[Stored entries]
▼

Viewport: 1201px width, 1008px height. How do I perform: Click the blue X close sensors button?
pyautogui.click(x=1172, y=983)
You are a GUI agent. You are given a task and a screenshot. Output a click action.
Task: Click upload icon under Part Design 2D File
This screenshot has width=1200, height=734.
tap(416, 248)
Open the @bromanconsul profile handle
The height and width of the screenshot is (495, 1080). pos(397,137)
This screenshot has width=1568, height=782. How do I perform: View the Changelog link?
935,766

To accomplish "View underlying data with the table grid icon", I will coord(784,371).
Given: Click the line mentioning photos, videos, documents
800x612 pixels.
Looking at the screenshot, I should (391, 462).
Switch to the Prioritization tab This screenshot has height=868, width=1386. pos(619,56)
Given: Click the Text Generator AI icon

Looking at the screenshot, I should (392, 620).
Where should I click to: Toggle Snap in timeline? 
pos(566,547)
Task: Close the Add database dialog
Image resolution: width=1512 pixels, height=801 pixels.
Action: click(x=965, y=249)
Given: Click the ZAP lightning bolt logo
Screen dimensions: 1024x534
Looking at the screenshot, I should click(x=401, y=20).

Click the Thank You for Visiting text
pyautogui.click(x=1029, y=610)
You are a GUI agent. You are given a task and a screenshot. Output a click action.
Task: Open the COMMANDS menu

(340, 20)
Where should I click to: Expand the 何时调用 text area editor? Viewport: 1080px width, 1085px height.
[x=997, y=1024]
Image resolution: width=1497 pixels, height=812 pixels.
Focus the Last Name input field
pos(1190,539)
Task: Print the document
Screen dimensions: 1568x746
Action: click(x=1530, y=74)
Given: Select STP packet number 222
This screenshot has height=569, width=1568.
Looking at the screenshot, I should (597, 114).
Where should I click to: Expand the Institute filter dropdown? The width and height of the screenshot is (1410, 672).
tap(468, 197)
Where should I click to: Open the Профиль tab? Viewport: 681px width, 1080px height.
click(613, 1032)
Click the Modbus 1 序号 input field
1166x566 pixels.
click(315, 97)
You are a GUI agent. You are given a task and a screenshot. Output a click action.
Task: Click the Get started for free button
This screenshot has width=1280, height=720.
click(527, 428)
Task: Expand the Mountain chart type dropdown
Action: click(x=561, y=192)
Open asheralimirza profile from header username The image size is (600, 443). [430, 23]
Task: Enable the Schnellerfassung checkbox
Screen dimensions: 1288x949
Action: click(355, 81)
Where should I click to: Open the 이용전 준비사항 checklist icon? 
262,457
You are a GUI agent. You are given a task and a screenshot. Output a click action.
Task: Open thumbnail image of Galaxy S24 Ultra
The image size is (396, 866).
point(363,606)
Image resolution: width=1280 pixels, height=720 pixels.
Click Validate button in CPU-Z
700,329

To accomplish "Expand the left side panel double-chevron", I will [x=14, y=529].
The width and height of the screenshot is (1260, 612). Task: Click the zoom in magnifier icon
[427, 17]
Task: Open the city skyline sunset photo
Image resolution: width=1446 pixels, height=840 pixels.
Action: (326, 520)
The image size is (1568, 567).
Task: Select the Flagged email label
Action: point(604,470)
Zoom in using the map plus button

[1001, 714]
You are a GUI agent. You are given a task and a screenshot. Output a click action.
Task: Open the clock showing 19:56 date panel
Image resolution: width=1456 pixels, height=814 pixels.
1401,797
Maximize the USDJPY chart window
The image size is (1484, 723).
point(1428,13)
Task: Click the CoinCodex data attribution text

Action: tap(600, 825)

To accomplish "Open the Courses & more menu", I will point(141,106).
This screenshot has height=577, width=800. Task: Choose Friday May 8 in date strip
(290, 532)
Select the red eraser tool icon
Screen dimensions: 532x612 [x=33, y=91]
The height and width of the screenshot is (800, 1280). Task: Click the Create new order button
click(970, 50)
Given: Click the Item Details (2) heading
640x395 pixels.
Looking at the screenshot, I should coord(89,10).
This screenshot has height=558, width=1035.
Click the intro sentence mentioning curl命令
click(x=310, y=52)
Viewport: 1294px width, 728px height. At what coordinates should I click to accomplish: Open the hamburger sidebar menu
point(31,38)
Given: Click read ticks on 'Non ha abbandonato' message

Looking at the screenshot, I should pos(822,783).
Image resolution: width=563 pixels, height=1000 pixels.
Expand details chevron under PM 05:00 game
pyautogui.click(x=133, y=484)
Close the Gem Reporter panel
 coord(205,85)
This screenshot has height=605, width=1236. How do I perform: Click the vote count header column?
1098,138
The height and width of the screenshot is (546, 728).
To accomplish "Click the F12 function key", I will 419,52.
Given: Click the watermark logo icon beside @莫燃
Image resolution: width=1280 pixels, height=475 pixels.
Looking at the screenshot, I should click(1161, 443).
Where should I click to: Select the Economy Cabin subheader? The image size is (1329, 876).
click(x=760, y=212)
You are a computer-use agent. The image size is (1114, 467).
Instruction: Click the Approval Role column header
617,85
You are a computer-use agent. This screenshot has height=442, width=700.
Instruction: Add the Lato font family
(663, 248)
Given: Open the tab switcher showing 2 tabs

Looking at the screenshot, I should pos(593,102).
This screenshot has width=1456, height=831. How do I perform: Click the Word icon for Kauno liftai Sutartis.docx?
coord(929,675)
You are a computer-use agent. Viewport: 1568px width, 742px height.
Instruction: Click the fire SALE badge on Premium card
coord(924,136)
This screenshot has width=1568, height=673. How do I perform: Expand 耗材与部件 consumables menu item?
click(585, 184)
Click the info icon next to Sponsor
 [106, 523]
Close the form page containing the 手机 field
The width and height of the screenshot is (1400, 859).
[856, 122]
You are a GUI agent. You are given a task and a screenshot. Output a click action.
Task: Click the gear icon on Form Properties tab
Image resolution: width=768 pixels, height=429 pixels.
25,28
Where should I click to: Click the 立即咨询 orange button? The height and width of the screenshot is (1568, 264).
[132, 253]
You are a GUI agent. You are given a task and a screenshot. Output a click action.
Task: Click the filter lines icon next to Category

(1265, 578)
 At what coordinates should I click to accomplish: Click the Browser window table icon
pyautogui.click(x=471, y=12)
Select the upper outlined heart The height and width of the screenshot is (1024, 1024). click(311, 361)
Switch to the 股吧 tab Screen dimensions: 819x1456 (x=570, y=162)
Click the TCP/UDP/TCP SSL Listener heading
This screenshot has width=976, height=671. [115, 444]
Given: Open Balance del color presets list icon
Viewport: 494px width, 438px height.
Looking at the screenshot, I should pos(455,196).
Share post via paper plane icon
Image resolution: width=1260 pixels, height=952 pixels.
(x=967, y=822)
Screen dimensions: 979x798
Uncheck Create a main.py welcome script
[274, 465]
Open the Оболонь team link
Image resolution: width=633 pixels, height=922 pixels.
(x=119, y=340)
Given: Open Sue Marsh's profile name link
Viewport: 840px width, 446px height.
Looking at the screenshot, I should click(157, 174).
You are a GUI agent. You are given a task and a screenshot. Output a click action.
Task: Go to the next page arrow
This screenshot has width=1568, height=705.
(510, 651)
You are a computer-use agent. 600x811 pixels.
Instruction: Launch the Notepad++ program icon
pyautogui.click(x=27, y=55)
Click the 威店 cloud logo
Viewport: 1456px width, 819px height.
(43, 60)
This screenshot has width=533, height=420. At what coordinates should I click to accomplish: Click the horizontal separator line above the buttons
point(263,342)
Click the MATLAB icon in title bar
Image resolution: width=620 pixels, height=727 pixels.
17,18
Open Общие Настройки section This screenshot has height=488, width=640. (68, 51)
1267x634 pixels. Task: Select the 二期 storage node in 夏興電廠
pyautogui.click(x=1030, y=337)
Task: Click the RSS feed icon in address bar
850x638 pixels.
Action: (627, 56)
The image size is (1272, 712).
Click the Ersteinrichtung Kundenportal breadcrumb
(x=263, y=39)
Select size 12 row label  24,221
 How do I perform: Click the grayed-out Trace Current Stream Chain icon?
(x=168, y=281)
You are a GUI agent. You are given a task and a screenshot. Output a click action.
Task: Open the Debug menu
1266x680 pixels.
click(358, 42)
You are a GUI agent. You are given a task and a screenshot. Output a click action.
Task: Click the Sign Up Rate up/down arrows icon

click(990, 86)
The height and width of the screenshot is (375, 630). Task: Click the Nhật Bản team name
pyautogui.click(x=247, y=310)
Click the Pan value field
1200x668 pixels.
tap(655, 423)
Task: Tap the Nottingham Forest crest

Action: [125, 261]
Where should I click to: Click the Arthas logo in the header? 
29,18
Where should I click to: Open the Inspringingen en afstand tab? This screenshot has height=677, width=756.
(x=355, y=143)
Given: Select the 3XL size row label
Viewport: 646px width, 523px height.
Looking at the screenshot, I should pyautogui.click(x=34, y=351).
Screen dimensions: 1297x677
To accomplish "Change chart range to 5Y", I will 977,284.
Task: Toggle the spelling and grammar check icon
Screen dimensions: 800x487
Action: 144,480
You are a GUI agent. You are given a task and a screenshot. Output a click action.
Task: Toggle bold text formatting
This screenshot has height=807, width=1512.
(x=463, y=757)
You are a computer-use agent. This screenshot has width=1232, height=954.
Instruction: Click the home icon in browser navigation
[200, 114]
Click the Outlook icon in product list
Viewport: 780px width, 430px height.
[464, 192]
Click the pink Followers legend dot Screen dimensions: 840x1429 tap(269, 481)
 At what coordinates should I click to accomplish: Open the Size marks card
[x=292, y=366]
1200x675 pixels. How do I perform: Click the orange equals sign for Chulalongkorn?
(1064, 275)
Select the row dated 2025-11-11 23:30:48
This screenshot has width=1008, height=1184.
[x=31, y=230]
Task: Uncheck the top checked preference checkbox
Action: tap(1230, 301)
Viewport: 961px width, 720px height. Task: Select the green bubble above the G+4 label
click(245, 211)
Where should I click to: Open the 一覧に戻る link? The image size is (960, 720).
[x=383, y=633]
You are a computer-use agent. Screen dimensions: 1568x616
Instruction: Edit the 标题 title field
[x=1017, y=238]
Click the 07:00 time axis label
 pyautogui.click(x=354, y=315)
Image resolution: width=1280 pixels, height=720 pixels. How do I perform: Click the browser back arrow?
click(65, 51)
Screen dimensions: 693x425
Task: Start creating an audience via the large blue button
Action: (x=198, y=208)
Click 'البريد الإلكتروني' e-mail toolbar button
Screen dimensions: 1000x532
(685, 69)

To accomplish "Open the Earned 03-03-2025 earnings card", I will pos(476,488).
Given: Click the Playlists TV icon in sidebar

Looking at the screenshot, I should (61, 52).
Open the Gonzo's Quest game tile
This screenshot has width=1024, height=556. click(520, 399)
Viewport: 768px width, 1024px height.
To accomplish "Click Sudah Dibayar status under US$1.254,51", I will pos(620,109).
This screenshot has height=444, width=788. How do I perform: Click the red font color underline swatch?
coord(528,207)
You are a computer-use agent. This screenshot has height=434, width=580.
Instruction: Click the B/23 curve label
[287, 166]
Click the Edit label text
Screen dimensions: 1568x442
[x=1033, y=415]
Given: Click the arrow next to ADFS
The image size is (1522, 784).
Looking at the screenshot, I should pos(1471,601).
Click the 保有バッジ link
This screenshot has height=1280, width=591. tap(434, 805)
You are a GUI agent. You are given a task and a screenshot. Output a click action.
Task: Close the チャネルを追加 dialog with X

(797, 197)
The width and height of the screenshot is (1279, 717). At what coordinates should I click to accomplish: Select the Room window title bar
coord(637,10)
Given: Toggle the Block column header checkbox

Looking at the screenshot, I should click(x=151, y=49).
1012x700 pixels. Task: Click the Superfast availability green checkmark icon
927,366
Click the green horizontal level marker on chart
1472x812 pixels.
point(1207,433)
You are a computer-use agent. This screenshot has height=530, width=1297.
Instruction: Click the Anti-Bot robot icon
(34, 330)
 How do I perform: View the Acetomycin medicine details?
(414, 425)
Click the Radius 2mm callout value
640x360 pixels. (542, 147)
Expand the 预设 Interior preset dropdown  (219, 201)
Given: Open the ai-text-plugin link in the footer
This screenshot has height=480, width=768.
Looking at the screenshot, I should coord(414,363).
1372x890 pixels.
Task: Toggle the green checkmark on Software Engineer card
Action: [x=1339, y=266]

▲

- _Task details_
Please count up the lines above that include the string "computer" and respond with the total alone.

- _Answer for this exercise_
8